Looking for a dessert that's both easy and delicious? You’ve found it! This Lemon Raspberry Bundt Cake combines bright citrus with sweet berries for a treat everyone will love. I’ll guide you through simple steps and share tips for perfecting each bite. Whether it’s a family gathering or a cozy afternoon at home, this cake will impress without all the fuss. Let’s dive into this delightful recipe!

Why I Love This Recipe

  1. Bright and Refreshing Flavor: This cake perfectly balances the tartness of lemon with the sweetness of raspberries, creating a delightful flavor profile that’s refreshing and light.
  2. Beautiful Presentation: The Bundt shape and glaze make this cake a stunning centerpiece for any gathering, inviting everyone to dig in.
  3. Easy to Make: With simple ingredients and straightforward steps, this recipe is accessible for bakers of all skill levels, making it perfect for a casual baking day.
  4. Perfect for Any Occasion: Whether it’s a birthday, picnic, or just a cozy afternoon treat, this cake fits in beautifully and is sure to impress.

Ingredients

List of Essential Ingredients

To make the Lemon Raspberry Bundt Cake, you'll need these key ingredients:

- 2 cups all-purpose flour

- 1 ½ teaspoons baking powder

- ½ teaspoon baking soda

- ½ teaspoon salt

- 1 cup unsalted butter, softened

- 1 ½ cups granulated sugar

- 4 large eggs, at room temperature

- Zest of 2 lemons

- ½ cup freshly squeezed lemon juice

- 1 teaspoon pure vanilla extract

- 1 cup fresh raspberries (plus extra for garnish)

- ½ cup powdered sugar (for glaze)

- 2-3 tablespoons lemon juice (for glaze)

Common Substitutes

You can swap some ingredients if needed. Here are a few options:

- Instead of all-purpose flour, use gluten-free flour.

- Replace granulated sugar with coconut sugar for a healthier choice.

- Use vegetable oil or margarine if you don’t have unsalted butter.

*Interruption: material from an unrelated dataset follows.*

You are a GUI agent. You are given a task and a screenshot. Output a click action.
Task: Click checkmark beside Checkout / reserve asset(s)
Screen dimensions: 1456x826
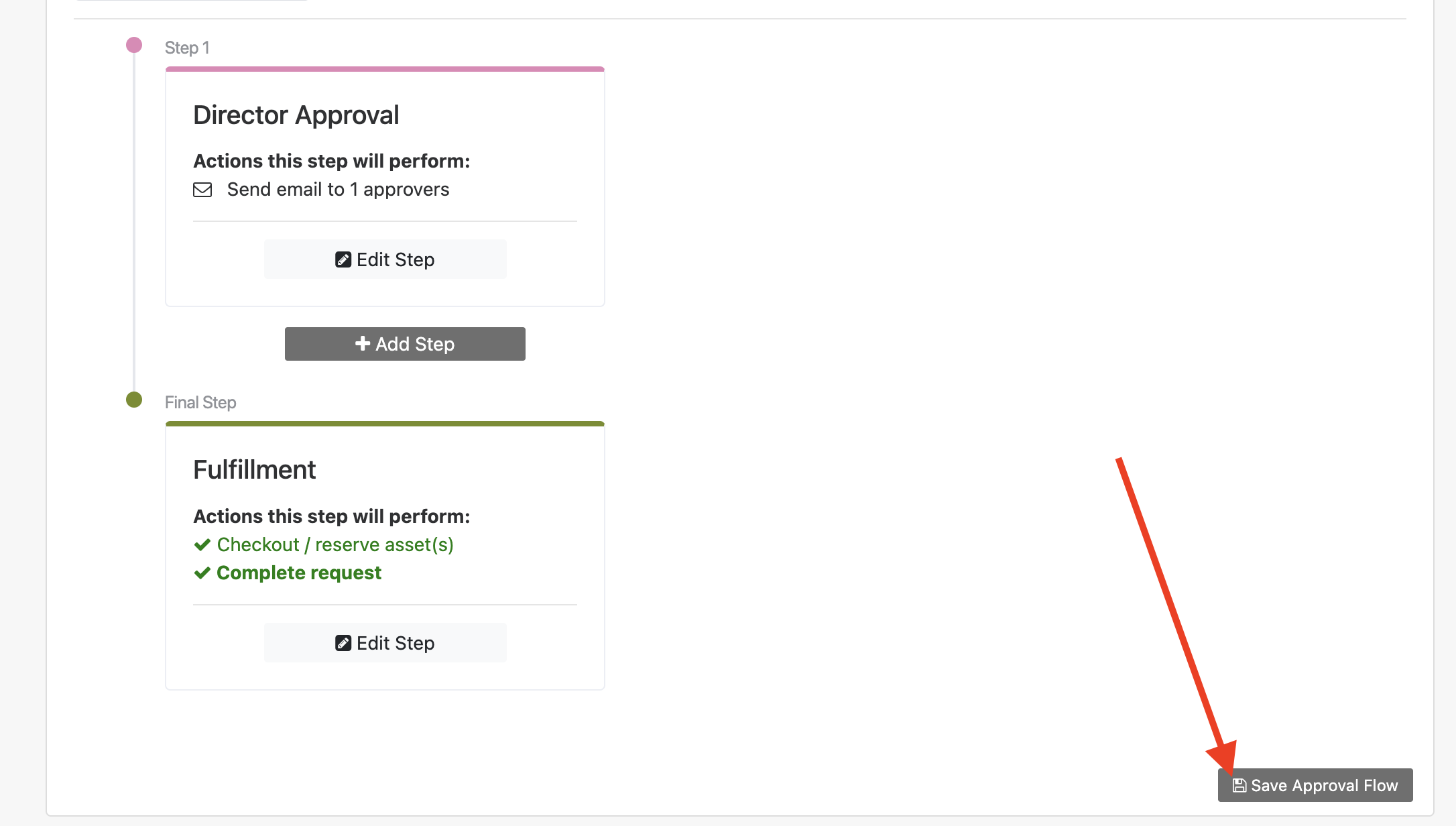pyautogui.click(x=202, y=545)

- You can substitute fresh raspberries with blueberries or strawberries.

- For the glaze, use orange juice instead of lemon juice for a twist.

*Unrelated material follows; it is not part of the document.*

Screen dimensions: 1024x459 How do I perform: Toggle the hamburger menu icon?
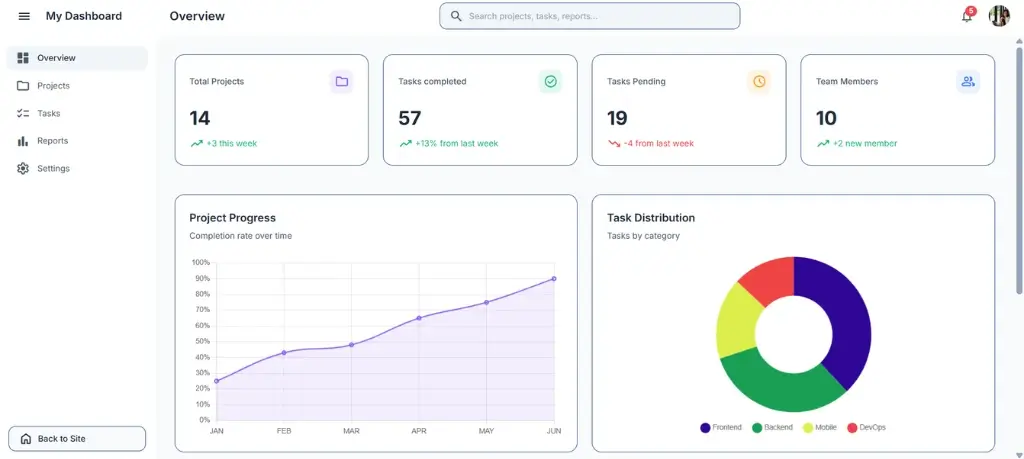[x=24, y=16]
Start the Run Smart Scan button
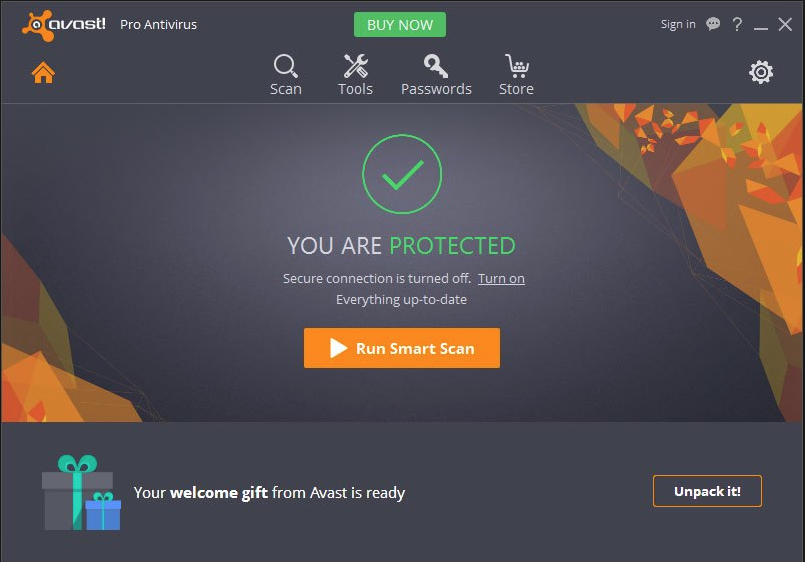The height and width of the screenshot is (562, 805). coord(402,348)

Recommended Tools & Equipment

To create this cake, gather these useful tools:

- 10-cup Bundt pan

- Electric mixer

- Medium mixing bowl

- Large mixing bowl

- Whisk

- Spatula

- Wire rack for cooling

- Small bowl for glaze

- Measuring cups and spoons

- Toothpick for testing doneness

Having the right tools makes baking fun and easy. Enjoy the process!

Ingredient Image 2

Step-by-Step Instructions

Prepping the Bundt Pan

Start by preheating your oven to 350°F (175°C). Grease and flour a 10-cup Bundt pan well. This step helps the cake come out easily when it’s baked. Be generous with the grease and flour.

Mixing Dry Ingredients

In a medium bowl, whisk together the following dry ingredients:

- 2 cups all-purpose flour

- 1 ½ teaspoons baking powder

- ½ teaspoon baking soda

- ½ teaspoon salt

Mix these well and set them aside. This mix gives the cake its structure.

Preparing the Wet Mixture

In a large bowl, beat together:

- 1 cup unsalted butter, softened

- 1 ½ cups granulated sugar

Use an electric mixer on medium speed. Mix until light and fluffy, which takes about 3-4 minutes. Next, add in 4 large eggs one at a time. Mix well after each egg. Then, add:

- Zest of 2 lemons

- ½ cup freshly squeezed lemon juice

- 1 teaspoon pure vanilla extract

Continue mixing until smooth.

Combining Ingredients

Gradually add the dry mixture to the wet ingredients. Do this in parts, starting and ending with the flour mixture. If you want, you can add a splash of milk here. Mix gently until just combined. Avoid overmixing for a light cake.

Adding Raspberries

Now, gently fold in 1 cup of fresh raspberries with a spatula. Be careful not to crush them. You want to keep their shape for the best look and taste.

Baking the Cake

Pour the batter into the prepared Bundt pan. Smooth the top with a spatula. Bake in the preheated oven for 45-50 minutes. To check if it's done, insert a toothpick in the center. If it comes out clean, your cake is ready.

Preparing the Glaze

While the cake bakes, make the glaze. In a small bowl, whisk together:

- ½ cup powdered sugar

- 2-3 tablespoons lemon juice

Mix until smooth. Adjust the thickness by adding more sugar or lemon juice as needed.

Glazing & Garnishing

After the cake cools for 10 minutes in the pan, flip it onto a wire rack. Let it cool completely. Drizzle the glaze over the top, allowing it to drip down the sides. For a colorful touch, add extra fresh raspberries on top. Enjoy this lovely lemon raspberry Bundt cake!

Tips & Tricks

Ensuring a Moist Bundt Cake

To keep your lemon raspberry Bundt cake moist, use room temperature ingredients. This helps the butter and sugar blend better, creating a light texture. Be careful not to overmix the batter. Mix just until combined to avoid tough cake. Adding fresh raspberries also adds moisture.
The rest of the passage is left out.